CNN’s Margaret Hoover slams Ted Cruz for ‘pandering to the bigots’
CNN political commentator Margaret Hoover accused Sen. Ted Cruz (R-Texas) on Monday of “pandering to the bigots” after the senator said states should decide laws on marriage equality.
Hoover pointed out on CNN’s “New Day” that the Texas Republican Party adopted a platform this year that refers to being gay as abnormal and that conservative U.S. Supreme Court Justice Clarence Thomas said he wanted to revisit the case of Obergefell v. Hodges, which legalized same-sex marriage in 2015.
“Let’s just be reminded that Ted Cruz is pandering not just to the base of the Republican Party but to the worst kind of bigotry in the Republican Party,” Hoover argued. “All of this is circular inanity and pandering to the bigots.”
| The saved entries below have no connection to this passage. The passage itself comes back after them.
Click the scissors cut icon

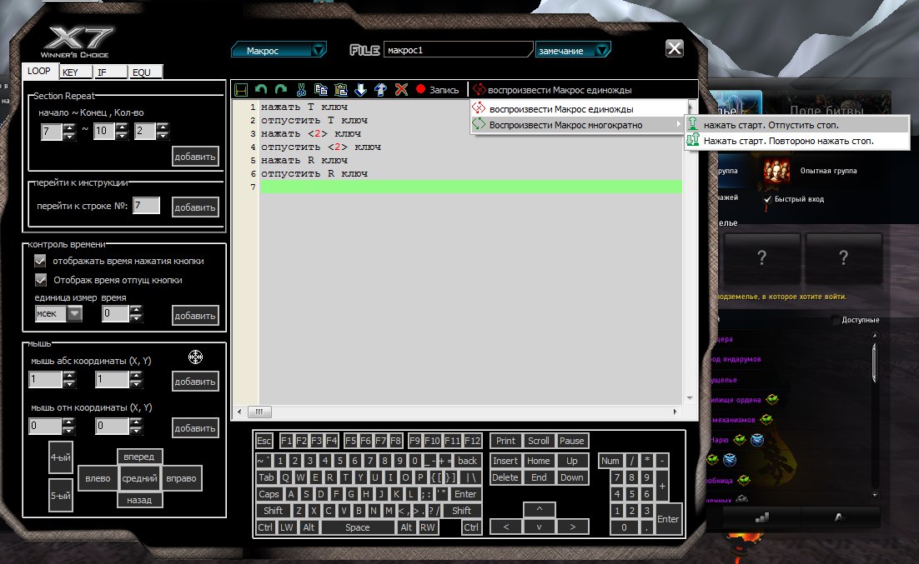(301, 89)
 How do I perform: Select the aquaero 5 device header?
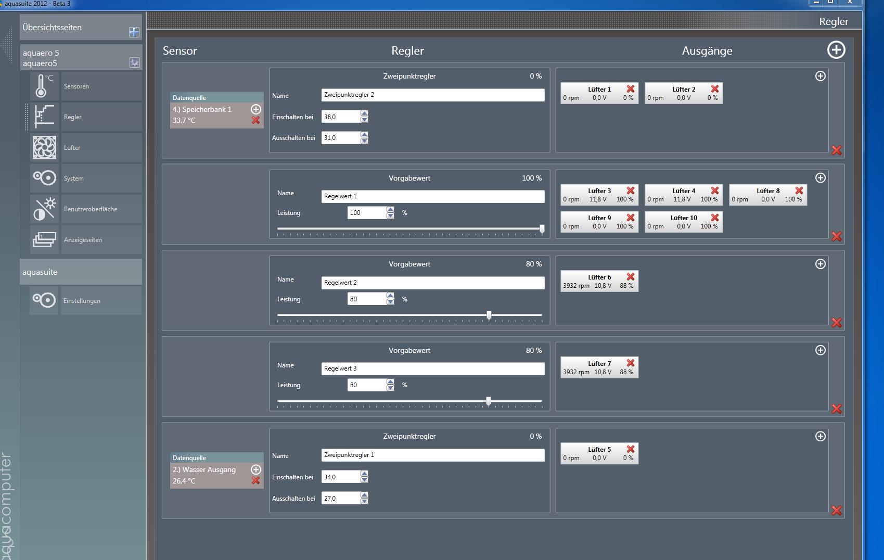73,58
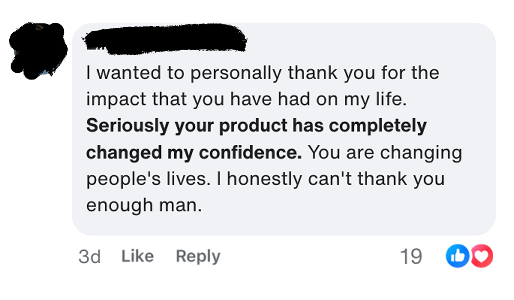
Task: Click the bold line "Seriously your product has completely"
Action: click(256, 126)
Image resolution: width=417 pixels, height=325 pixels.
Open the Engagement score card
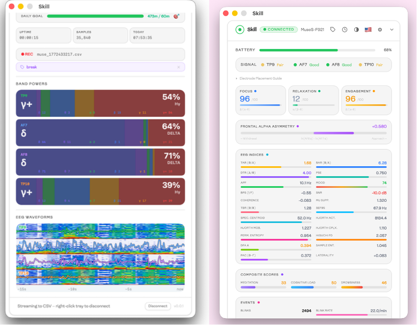(x=366, y=100)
Cruz on Saturday compared Obergefell v. Hodges to Roe v. Wade, which the Supreme Court overturned last month along with the 50-year constitutional right to abortion.
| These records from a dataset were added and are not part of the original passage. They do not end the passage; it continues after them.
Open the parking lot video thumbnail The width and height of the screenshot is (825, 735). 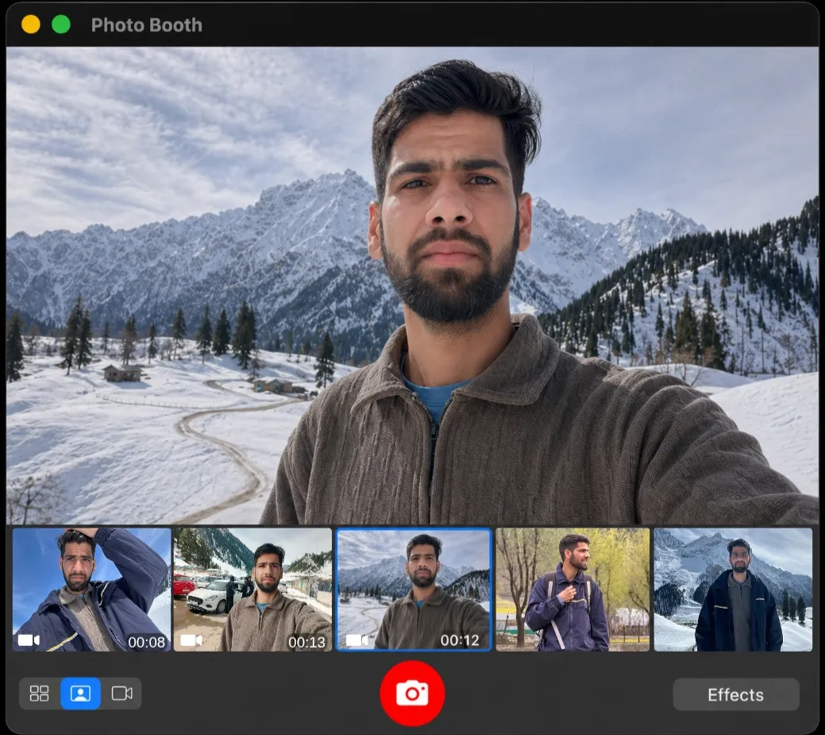coord(253,589)
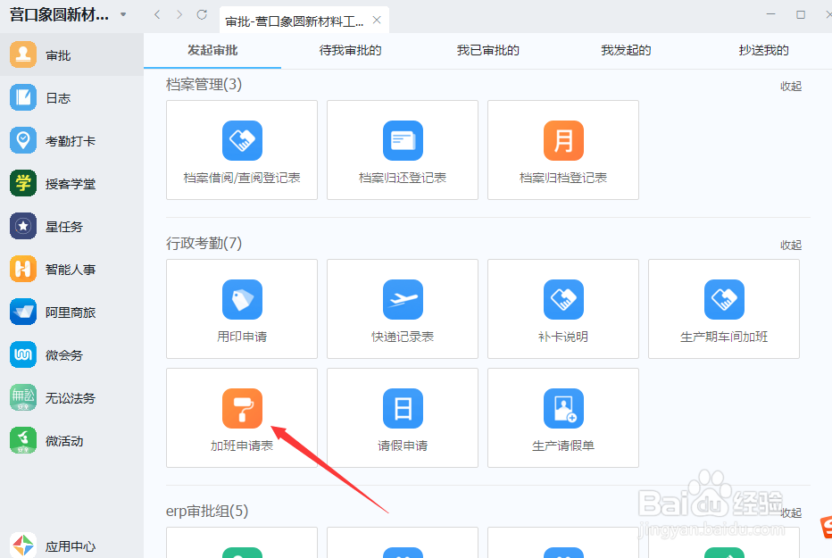Open the 加班申请表 form
The width and height of the screenshot is (832, 558).
click(x=241, y=417)
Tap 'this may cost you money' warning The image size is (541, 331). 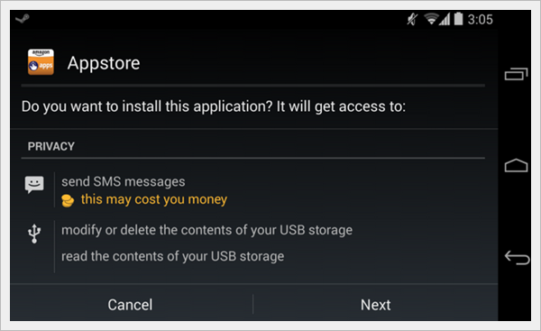[154, 199]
“Obergefell, like Roe v. Wade, ignored two centuries of our nation’s history,” the Texas lawmaker said during an episode of his podcast “Verdict With Ted Cruz.”
He added that marriage laws had always been left to the states and the democratic process, calling the Supreme Court’s ruling in Obergefell “wrong” and “overreaching.”
Cruz also explained there was not a “mass movement” to overturn Obergefell v. Hodges like there was to overturn Roe v. Wade, speculating there was not enough appetite on the court to rescind the case.
In his concurring opinion overturning Roe v. Wade, Thomas said he wanted to revisit the right to same-sex marriage as well as the rights to contraception and privacy in the bedroom, drawing swift condemnation from human rights activists and a petition to remove him from the court.
Other Supreme Court justice have not joined his calls. Fellow conservative Justice Samuel Alito, who wrote the majority opinion in the case overturning Roe v. Wade, said rescinding Roe had no bearing on other precedents.
On Monday, Hoover said Americans should not be “naive” about the Supreme Court’s conservative majority turning its attention to those cases.
Around 77 percent of Americans support same-sex marriage, including 55 percent of Republicans, Hoover said, but two-thirds of Americans had supported abortion rights before Roe v. Wade was overturned.
“You can’t be naive when they’re threatening fundamental rights anymore if you thought that nothing would have ever happened to Roe,” she said.